- United is set to be the first 737 Max customer to receive one of the planes from Boeing since a worldwide grounding of the jets.
- Regulators around the world ordered airlines to stop flying the planes in March 2019 after two fatal crashes.
United Airlines took delivery of a 737 Max jet from Boeing Tuesday, becoming the first carrier to receive one of the planes since regulators lifted a grounding order last month after nearly two years.
The Federal Aviation Administration in mid-November removed its flight ban on the planes, ending the protracted grounding prompted by two crashes in 2018 and 2019 that killed all 346 people on board the flights. The milestone cleared the path for Boeing to resume deliveries to customers.
The first delivery of a plane off Boeing's Renton, Washington, production line is a relief to the company that halted deliveries after the March 2019 grounding, which drove up costs and deprived Boeing of cash. Analysts don't expect the company to return to positive free cash flow until the end of 2021.
Since the grounding Boeing changed a flight-control system that was implicated in both crashes to give pilots greater control, and added more redundancies on board. The updates will be included on the plane and others United will receive directly from Boeing. Pilots will also have to go through flight simulator training, a step that wasn't required when the FAA first signed off on the planes in 2017.
"Nothing is more important to United than the safety of our customers and employees, and as we begin receiving 737 MAX deliveries from Boeing, we will inspect every aircraft, require our pilots to undergo additional training reviewed and approved by the FAA, and conduct test flights before we bring these aircraft back into service," United said in a statement.

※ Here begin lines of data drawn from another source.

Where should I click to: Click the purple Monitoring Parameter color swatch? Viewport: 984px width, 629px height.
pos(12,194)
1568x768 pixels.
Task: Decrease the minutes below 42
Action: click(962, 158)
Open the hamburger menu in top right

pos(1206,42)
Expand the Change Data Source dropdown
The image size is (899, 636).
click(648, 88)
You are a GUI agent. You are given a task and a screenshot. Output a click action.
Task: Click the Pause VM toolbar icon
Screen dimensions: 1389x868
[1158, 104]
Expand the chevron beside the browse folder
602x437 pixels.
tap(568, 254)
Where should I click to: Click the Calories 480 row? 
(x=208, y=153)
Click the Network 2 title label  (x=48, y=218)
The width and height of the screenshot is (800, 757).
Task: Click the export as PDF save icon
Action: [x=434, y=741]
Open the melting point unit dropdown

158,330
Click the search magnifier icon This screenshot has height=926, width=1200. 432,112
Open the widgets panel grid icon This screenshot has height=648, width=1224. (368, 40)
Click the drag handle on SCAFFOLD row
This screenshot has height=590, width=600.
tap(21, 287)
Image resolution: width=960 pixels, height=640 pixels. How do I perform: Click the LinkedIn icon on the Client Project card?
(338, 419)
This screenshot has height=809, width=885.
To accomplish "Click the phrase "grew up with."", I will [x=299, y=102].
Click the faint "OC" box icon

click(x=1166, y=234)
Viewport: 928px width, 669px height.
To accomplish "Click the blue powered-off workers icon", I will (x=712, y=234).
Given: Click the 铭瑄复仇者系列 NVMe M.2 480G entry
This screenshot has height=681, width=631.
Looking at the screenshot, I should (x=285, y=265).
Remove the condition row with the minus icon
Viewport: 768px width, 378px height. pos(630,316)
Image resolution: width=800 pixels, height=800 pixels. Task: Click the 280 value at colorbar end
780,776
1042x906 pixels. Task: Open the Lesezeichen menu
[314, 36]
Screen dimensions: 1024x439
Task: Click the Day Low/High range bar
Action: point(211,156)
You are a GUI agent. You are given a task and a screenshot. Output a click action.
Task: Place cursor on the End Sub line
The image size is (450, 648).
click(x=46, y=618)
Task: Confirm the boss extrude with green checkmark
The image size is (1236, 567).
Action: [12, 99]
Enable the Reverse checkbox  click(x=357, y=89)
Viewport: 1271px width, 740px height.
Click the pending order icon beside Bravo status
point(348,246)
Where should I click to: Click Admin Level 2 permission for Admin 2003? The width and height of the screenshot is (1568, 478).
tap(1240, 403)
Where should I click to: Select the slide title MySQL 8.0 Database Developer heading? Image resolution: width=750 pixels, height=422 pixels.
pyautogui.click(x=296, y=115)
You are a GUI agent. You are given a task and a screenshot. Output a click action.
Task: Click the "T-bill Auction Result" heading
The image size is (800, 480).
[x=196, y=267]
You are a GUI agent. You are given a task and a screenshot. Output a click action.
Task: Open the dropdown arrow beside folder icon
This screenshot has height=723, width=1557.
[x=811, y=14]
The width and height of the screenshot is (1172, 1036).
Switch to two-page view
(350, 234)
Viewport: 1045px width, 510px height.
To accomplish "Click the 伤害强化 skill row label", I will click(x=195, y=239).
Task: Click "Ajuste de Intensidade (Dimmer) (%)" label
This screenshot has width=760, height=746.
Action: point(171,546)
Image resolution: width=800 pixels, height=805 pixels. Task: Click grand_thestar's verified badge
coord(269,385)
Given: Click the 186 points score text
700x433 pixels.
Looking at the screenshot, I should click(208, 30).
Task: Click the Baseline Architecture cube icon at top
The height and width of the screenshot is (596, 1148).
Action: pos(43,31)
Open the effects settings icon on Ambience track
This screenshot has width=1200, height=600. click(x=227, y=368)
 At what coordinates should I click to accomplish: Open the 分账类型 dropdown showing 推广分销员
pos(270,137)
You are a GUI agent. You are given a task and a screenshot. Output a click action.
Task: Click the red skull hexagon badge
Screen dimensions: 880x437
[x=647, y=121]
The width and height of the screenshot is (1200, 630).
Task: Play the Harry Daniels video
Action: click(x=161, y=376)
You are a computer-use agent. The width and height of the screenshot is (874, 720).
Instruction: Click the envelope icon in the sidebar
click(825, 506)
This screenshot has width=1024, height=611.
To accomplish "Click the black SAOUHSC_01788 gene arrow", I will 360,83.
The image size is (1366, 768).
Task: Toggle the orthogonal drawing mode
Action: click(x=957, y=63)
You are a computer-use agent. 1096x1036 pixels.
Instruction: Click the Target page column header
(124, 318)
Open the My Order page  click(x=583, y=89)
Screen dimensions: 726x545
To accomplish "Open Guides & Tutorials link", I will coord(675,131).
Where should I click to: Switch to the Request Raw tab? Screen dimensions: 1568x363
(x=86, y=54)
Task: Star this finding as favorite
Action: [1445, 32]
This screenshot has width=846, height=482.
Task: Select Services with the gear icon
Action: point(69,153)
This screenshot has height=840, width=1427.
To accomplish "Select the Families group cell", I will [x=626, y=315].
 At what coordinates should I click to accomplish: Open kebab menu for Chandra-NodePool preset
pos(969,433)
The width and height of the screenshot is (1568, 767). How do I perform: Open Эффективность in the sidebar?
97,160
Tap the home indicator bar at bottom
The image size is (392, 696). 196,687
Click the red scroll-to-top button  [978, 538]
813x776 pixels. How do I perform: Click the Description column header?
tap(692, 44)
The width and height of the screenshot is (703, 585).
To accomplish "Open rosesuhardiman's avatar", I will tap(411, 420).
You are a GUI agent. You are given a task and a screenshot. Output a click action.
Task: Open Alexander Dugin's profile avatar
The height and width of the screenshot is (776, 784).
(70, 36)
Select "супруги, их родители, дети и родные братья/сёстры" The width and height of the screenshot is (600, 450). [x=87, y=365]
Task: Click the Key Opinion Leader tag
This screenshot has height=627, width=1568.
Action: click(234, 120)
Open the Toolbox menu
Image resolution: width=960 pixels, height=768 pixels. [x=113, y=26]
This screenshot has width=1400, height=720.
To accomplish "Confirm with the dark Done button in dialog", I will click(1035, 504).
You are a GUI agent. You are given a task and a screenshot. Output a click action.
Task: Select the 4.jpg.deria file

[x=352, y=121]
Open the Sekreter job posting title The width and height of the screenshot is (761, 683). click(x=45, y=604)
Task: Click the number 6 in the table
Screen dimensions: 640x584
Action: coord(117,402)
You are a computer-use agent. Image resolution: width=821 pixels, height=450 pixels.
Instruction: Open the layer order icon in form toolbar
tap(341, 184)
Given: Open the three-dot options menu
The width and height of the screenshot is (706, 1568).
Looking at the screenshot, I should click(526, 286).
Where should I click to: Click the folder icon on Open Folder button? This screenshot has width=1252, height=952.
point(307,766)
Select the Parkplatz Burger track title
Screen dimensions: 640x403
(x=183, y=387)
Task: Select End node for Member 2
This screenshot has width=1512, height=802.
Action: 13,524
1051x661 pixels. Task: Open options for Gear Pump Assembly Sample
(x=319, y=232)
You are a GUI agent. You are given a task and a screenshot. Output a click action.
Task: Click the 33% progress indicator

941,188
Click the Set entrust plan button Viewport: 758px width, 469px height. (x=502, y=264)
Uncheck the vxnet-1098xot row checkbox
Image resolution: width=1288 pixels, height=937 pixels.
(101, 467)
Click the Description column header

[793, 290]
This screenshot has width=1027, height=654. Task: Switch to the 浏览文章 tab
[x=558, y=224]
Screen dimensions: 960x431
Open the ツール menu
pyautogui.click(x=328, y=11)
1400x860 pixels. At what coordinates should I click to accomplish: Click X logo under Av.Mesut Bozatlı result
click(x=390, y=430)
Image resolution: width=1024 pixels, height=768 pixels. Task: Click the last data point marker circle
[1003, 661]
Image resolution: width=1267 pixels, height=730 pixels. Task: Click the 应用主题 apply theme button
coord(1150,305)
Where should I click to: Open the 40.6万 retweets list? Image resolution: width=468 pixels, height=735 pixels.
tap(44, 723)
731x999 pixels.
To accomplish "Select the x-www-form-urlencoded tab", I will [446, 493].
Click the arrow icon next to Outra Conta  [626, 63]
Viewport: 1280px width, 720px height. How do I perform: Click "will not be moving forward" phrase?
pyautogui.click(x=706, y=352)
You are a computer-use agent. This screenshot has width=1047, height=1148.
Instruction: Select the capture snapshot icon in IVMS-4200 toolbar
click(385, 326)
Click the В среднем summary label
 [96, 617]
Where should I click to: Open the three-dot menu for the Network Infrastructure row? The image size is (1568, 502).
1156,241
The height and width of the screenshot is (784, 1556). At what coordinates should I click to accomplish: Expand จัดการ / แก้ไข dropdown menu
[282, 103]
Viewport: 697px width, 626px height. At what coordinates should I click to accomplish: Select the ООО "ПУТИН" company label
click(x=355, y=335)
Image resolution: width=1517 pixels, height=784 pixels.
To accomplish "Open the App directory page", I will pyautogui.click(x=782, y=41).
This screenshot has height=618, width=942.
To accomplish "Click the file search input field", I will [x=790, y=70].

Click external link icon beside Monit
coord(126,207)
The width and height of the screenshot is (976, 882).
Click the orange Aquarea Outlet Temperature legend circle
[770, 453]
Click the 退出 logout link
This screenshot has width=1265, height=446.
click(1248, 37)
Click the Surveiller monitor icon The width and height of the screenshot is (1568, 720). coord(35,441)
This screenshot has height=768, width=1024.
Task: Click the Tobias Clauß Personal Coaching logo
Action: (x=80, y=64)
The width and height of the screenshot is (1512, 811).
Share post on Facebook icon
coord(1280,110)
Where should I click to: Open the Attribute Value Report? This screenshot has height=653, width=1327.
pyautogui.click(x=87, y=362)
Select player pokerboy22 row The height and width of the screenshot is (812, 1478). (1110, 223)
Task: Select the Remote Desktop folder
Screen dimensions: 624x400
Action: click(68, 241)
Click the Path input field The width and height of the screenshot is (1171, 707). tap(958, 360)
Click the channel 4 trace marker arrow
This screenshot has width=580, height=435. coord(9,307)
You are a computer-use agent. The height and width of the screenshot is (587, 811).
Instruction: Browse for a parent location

Deliveries are key for Boeing and other aircraft manufacturers because it's when airlines pay the bulk of the plane's price. The Max crisis was compounded by the coronavirus pandemic, which has devastated demand for air travel and new jetliners.
United, which had 14 Boeing 737 Max 9 planes in its fleet at the time of the grounding, plans to start flying the jets again commercially in the first quarter. Brazilian airline Gol is set to become the first airline to fly the Max commercially again since they were grounded, while American Airlines is on track to become the first U.S. carrier to resume commercial flights with the upgraded Max on Dec. 29.